Monday, April 5, 2010

mama confesses:: big dreams

I am a dreamer.  But aren't we all????  I daydream about tomorrow, next month, and next year wondering what our lives will look like in the future.  Over the weekend, I couldn't help but wonder what next Easter will be like.  How much Kannon will have grown and changed, becoming the little man he is destined to be.  I imagined the new baby with us, all of us scouring the yard for easter eggs and enjoying a delicious meal afterward. 

Of course, I don't let my daydreaming get ahead of myself.  I enjoy every minute of the present.  I savor the moments with Kannon knowing how quickly he will grow up--how quickly his life will change when a new baby joins us. 

Lately, I have been doing a lot more dreaming.  Dreaming of bigger things, new ideas, fresh faces, and new beginnings.  I am a wanderer. 

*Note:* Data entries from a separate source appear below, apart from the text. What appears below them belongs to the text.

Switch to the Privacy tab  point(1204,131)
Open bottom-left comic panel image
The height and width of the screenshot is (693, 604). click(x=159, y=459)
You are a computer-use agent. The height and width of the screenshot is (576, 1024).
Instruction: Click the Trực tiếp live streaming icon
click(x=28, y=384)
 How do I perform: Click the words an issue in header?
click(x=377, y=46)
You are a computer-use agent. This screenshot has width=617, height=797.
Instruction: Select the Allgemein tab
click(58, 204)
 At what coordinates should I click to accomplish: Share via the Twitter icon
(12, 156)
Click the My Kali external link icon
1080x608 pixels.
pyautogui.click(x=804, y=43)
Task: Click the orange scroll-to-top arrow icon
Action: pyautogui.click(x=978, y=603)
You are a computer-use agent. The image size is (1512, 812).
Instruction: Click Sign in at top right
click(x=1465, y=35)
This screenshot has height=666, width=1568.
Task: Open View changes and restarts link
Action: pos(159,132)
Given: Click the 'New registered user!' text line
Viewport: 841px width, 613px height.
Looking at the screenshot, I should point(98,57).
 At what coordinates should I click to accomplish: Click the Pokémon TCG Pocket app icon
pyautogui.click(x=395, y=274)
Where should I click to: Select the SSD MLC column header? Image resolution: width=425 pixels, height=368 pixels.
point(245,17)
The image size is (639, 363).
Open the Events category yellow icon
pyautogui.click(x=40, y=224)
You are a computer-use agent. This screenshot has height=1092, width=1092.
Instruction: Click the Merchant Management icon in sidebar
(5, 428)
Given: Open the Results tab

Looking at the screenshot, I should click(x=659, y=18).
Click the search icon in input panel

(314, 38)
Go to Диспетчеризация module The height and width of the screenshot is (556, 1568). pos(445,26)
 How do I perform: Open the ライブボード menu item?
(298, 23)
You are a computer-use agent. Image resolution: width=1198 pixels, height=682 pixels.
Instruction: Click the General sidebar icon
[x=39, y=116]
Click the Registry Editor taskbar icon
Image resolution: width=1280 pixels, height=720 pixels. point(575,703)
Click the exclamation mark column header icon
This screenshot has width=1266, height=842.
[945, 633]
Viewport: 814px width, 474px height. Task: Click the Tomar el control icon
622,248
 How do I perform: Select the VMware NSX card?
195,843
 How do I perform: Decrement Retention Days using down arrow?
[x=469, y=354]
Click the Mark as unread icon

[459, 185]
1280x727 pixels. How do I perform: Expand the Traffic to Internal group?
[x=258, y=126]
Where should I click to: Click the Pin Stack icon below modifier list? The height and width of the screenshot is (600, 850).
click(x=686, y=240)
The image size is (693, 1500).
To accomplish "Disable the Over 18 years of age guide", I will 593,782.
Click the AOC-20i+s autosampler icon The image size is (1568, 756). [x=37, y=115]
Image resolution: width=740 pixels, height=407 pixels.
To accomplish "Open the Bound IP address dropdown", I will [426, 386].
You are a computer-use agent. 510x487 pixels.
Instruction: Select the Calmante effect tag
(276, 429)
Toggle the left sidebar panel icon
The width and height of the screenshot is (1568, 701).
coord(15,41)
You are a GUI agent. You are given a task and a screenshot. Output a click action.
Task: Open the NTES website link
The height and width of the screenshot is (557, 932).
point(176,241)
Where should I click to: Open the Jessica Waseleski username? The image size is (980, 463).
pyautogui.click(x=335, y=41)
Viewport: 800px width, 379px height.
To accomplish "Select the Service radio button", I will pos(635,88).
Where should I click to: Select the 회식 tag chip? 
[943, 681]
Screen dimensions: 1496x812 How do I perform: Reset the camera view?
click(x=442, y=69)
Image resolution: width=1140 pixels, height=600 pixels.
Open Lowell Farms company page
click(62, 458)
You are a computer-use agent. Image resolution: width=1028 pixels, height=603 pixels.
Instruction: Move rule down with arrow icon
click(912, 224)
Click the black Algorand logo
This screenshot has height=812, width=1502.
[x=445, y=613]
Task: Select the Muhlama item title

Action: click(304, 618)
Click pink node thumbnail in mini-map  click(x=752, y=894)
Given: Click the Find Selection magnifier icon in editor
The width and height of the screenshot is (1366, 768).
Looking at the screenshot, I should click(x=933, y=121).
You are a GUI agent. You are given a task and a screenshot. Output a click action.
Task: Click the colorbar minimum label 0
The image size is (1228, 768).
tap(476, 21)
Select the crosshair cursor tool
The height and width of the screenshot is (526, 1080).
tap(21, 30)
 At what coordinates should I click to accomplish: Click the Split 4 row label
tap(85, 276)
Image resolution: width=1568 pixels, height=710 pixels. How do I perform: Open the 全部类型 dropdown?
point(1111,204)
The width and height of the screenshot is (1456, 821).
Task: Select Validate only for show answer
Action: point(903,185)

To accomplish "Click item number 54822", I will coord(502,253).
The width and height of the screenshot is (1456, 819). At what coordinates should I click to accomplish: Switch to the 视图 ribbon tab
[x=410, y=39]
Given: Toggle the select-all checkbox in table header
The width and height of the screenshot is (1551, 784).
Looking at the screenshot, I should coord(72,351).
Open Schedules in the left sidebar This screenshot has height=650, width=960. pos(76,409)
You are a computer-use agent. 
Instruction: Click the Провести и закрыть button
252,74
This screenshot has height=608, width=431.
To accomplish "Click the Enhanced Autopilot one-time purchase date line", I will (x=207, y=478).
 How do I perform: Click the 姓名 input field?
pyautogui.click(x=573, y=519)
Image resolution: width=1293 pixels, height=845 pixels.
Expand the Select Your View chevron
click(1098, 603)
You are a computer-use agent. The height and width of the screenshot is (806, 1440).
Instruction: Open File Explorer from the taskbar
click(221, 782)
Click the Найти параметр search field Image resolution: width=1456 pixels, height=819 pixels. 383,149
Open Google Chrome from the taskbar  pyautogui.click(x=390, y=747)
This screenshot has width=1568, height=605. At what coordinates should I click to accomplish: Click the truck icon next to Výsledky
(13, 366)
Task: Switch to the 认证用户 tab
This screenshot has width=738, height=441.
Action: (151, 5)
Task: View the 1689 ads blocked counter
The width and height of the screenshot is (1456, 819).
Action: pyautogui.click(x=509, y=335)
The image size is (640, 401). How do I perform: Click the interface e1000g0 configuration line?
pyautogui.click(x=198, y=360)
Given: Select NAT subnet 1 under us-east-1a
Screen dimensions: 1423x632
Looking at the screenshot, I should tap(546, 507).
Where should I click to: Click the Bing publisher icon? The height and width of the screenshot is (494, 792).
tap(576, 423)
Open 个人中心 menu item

We like Missoula, but we are not in love.  I will always hold Montana near and dear to my heart, but the reality is that we growing beyond Montana.  We need culture, diversity, opportunity, bigger cities.  So the search has begun.  Dale and I are looking beyond Montana's borders in sight of opportunity.

Dale has applied for a position in Spokane.  I am applying to grad school.  We have a 5 month old and a baby due in October.  Are we crazy????

Dale and I agreed to never settle if we are unhappy.  It took a lot of adjusting to get used to living in Missoula and initially we liked it.  Then we developed this sort of love hate relationship that has quickly turned more to hate.  We thought things would change when Kannon was born, but they got worse.  We found ourselves isolated, bored, lonely, and wishing we had friends close by--someone to share our life with.

So the countdown begins.  By next March we will be leaving the Big Sky state in search of a new home and a new adventure.  We are looking at Seattle, Spokane, Walla Walla, and the Portland area.  Anything is possible, plans change, and you just do what you gotta do.  So for now, I am dreaming of life in Spokane and what that future may hold for us.  Next week, I might be dreaming of Seattle or Portland or maybe even Idaho. 

But really,  I am savoring kisses and hugs with my son who is growing faster than I can believe.  I already miss my time with him as he is finally sleeping 12 hours straight through the night!

So I send good dreams to all and wish you all to continue dreaming the impossible and living the life you want to live.  

2 comments:

  1. "but they got worse. We found ourselves isolated, bored, lonely, and wishing we had friends close by--someone to share our life with."

    Right there with you. Funny how having a baby changes us wanting to be independent and live away from family. I can't wait to move back either.